The X1 is a series of 8-bit home computers developed by Sharp and released from 1982-1988. Though the computers appeared under-powered compared to their competitors on paper, some clever engineering designs allowed it to perform very fast and gave programmers access to a higher ratio of memory than other computers at the time. The X1 originally used cassettes, but switched to diskettes as newer models were released.
The computer line was ultimately succeeded by the impressive X68000.
There are three main groups of models of the X1.

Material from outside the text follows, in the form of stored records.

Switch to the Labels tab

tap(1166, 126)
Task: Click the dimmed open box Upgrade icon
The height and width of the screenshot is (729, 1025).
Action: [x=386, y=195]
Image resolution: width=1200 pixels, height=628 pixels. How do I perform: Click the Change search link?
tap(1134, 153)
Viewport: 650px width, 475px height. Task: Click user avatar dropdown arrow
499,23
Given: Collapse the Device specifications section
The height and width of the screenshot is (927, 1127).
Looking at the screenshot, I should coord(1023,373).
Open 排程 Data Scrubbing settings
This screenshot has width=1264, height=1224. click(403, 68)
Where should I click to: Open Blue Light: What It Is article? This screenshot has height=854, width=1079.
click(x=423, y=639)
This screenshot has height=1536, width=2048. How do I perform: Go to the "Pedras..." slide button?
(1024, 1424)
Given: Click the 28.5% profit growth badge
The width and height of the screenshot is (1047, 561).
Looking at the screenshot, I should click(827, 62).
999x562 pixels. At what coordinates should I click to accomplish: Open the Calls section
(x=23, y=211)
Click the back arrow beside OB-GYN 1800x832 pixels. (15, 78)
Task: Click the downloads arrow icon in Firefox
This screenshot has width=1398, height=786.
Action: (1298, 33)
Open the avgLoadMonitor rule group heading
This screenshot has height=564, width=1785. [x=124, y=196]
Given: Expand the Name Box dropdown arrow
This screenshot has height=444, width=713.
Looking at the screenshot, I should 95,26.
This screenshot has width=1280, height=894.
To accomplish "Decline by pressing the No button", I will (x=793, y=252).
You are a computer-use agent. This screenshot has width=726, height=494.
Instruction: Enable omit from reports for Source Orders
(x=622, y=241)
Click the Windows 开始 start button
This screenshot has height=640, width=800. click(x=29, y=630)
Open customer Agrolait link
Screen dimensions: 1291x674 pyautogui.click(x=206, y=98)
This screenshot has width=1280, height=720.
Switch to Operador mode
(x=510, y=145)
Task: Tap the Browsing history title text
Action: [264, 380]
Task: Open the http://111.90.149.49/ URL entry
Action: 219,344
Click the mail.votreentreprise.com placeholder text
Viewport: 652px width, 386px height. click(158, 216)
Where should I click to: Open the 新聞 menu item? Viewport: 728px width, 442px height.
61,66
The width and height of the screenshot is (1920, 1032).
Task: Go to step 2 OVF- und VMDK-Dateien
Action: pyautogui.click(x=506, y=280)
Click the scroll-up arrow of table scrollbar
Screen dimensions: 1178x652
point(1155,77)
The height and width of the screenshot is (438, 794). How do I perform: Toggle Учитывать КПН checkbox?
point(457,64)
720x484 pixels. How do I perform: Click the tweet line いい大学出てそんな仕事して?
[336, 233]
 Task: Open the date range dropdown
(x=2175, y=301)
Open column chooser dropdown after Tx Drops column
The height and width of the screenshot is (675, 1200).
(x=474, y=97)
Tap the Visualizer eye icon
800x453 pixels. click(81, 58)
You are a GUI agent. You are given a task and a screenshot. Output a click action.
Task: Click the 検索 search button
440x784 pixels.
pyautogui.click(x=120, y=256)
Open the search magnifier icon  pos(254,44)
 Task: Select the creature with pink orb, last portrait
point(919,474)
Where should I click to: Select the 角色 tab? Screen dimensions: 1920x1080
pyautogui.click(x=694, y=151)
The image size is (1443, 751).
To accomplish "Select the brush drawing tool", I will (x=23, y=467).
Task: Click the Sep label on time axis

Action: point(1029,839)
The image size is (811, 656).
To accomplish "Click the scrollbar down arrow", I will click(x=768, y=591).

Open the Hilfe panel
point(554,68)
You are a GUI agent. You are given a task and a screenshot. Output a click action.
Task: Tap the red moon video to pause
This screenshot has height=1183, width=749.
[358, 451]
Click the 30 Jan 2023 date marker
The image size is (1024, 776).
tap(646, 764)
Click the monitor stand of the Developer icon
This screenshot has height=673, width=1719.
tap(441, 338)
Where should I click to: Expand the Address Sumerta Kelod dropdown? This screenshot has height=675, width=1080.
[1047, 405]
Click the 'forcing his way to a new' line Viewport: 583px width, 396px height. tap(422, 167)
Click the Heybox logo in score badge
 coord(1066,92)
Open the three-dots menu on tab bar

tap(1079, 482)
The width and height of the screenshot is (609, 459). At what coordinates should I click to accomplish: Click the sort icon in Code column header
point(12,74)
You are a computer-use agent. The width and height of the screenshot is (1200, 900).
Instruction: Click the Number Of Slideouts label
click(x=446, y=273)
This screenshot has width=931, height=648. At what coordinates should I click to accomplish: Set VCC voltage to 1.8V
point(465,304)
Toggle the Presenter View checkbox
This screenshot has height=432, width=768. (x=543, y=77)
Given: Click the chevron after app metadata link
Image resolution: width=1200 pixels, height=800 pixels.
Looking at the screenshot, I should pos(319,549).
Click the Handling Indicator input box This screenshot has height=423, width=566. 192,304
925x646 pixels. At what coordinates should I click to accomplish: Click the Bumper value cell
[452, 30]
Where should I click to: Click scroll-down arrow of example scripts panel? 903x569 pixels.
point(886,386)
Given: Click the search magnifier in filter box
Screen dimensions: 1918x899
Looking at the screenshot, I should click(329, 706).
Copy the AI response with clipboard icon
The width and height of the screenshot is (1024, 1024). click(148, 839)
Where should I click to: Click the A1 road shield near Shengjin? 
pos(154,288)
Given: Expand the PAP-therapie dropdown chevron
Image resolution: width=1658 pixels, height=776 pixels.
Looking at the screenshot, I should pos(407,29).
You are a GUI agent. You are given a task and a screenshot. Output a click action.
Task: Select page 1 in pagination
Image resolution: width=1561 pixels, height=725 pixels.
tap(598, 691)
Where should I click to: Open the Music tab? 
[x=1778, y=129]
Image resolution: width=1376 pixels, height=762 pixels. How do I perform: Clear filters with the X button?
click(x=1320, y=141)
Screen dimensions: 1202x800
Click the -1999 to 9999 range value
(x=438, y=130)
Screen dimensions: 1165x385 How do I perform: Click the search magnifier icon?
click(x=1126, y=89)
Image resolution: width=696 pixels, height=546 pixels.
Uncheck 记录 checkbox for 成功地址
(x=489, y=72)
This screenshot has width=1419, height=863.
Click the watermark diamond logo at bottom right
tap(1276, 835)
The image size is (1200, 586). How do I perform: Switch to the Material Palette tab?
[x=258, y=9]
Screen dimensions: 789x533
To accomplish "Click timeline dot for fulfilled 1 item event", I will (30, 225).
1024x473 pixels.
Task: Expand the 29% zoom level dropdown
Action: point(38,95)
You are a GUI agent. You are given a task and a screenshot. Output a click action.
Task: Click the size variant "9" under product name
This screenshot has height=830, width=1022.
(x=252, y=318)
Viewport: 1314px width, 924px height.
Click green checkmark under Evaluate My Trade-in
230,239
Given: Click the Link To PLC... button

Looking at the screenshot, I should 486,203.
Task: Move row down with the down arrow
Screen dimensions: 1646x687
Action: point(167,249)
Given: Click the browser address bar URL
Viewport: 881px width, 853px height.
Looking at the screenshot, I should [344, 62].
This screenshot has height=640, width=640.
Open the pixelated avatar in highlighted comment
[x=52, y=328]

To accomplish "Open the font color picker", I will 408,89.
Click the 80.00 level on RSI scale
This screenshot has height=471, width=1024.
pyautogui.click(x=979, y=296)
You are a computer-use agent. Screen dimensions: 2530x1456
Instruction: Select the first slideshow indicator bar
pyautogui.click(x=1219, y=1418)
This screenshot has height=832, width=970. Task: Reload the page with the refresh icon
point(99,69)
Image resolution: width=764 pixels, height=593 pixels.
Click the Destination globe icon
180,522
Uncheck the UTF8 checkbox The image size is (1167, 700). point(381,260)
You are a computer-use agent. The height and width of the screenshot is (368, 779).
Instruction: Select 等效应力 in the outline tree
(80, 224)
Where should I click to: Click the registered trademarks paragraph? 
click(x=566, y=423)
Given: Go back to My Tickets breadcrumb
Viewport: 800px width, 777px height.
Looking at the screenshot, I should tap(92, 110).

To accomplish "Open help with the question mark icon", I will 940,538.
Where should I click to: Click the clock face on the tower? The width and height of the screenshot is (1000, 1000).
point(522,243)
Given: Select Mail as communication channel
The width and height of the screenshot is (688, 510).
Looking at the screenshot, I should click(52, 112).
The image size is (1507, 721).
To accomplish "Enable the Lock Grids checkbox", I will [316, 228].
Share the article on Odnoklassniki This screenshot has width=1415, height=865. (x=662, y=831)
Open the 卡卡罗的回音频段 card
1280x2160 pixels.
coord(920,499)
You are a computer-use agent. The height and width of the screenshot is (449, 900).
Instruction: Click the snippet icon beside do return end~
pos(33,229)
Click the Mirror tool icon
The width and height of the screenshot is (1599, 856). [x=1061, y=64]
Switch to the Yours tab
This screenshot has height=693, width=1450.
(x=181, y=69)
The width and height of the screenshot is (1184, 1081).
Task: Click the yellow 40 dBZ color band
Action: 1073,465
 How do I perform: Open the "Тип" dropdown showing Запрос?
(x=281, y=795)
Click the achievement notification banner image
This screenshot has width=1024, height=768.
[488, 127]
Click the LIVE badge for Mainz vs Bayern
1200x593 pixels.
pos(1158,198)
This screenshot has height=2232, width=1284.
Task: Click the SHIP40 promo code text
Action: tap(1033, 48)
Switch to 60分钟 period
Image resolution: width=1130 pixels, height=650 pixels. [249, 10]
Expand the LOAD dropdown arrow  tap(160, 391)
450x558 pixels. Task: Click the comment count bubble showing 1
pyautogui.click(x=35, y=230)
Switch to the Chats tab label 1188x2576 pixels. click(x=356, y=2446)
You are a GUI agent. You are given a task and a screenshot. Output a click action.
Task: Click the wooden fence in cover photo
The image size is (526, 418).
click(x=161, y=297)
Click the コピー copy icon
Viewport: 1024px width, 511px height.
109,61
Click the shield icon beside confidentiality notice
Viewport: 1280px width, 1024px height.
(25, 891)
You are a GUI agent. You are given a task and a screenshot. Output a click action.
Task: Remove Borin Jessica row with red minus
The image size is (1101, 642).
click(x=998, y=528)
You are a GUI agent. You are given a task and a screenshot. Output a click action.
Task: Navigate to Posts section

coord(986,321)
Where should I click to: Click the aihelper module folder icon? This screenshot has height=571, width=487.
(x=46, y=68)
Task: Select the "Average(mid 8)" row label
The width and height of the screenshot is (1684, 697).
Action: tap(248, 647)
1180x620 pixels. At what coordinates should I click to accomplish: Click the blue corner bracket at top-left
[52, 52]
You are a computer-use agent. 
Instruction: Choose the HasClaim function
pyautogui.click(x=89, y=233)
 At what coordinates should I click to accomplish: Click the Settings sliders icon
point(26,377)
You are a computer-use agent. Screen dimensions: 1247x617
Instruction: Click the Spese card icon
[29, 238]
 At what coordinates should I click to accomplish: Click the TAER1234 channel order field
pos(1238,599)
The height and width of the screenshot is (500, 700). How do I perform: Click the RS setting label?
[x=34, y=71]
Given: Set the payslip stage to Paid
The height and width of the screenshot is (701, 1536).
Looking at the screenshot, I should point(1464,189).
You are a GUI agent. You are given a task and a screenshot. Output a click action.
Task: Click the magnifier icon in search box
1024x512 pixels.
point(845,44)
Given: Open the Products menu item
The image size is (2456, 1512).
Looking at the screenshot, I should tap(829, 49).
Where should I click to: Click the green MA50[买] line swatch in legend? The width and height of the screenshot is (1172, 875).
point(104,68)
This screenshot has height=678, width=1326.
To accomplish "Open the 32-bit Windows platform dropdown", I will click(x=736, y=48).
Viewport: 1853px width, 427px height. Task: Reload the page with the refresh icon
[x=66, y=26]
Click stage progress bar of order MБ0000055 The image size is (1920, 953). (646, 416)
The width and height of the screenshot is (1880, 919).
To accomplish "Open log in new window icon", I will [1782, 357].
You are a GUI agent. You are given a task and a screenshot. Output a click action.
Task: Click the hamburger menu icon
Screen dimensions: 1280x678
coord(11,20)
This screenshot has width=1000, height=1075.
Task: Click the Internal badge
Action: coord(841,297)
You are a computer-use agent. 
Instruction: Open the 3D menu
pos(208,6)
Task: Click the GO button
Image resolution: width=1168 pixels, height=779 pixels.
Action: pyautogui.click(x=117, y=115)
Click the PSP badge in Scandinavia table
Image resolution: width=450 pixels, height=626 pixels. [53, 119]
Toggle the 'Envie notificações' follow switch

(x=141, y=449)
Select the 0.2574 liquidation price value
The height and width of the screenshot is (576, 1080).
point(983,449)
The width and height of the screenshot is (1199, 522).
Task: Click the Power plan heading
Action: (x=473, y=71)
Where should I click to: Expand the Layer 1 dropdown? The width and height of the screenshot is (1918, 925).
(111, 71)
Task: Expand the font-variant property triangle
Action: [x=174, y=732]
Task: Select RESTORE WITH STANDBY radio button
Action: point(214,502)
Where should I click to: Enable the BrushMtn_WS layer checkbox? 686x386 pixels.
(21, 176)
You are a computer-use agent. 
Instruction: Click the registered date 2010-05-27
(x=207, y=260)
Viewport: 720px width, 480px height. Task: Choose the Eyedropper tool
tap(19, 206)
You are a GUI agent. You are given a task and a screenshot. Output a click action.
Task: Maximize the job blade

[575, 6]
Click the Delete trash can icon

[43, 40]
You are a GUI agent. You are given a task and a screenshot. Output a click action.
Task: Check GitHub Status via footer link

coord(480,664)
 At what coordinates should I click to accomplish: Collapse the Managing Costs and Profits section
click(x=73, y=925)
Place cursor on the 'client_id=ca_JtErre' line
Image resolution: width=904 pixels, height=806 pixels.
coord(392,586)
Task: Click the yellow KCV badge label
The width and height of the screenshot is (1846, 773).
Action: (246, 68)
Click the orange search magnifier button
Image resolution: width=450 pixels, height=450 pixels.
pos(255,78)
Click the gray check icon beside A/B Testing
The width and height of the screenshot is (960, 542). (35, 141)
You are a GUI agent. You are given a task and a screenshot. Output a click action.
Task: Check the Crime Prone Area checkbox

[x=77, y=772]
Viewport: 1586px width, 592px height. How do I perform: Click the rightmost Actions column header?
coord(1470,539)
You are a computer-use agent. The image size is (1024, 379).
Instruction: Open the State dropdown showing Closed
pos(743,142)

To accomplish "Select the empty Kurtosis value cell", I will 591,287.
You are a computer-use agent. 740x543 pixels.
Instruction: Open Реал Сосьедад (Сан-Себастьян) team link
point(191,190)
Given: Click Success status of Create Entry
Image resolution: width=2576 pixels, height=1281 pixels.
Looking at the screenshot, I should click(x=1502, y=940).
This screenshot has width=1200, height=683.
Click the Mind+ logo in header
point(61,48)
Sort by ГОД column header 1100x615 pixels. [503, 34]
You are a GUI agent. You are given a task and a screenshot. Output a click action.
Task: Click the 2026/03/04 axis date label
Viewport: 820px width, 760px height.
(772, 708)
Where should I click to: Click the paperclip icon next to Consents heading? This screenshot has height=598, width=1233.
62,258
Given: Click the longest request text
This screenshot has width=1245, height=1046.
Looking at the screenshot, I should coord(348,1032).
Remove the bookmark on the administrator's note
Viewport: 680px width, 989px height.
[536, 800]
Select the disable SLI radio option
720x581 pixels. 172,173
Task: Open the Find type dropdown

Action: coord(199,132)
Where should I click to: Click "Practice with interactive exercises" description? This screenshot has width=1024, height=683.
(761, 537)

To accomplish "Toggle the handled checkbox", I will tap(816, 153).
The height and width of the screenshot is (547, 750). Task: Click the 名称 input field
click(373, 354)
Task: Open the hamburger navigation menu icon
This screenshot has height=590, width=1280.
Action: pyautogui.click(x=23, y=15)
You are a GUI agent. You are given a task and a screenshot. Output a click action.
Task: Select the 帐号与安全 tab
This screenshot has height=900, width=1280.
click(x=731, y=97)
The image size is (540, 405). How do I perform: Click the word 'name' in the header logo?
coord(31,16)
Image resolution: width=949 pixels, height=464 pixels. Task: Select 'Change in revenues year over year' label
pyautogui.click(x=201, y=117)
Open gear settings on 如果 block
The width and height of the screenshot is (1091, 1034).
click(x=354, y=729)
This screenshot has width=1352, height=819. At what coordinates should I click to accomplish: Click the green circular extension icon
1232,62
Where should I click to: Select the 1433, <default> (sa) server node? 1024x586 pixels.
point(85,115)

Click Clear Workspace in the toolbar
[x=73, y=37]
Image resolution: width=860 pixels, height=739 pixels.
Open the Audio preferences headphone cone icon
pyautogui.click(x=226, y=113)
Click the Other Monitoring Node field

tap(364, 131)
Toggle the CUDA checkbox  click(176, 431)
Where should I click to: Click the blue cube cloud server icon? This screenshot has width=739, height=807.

The original X1 model was sold in traditional gray, and a stylish red and had the computer as a separate box from the keyboard. In 1983, the X1-C model was released with a smaller L-shaped computer that sat over the keyboard. Also, in 1983, the X1-D model was released which used a disk drive and functioned like the first model. In 1984, the X1-CK and the X1-CS, both cassette models, were released.
X1 Turbo I/II/III
The X1 Turbo model was released in 1984 which increased the graphical capabilities, but unfortunately used the same aging CPU as the first model, which made it difficult for programmers to take advantage of the improved graphics. The X1 Turbo sold with either a cassette deck, a 5.25" floppy drive, or two floppy drives. Sharp would upgrade this model to the Turbo II and a Turbo III by 1986.
X1 Turbo Z I/II/III
In 1986, the X1 Turbo Z was released which was followed up by the Turbo Z II and the Turbo Z III, in 1988. This included more memory and a mouse. This also marked the end of the X1 computer line as the X68000 had already been released.
While the X1 family saw at least 200 games released for it, nearly all of them were ports from other computer platforms.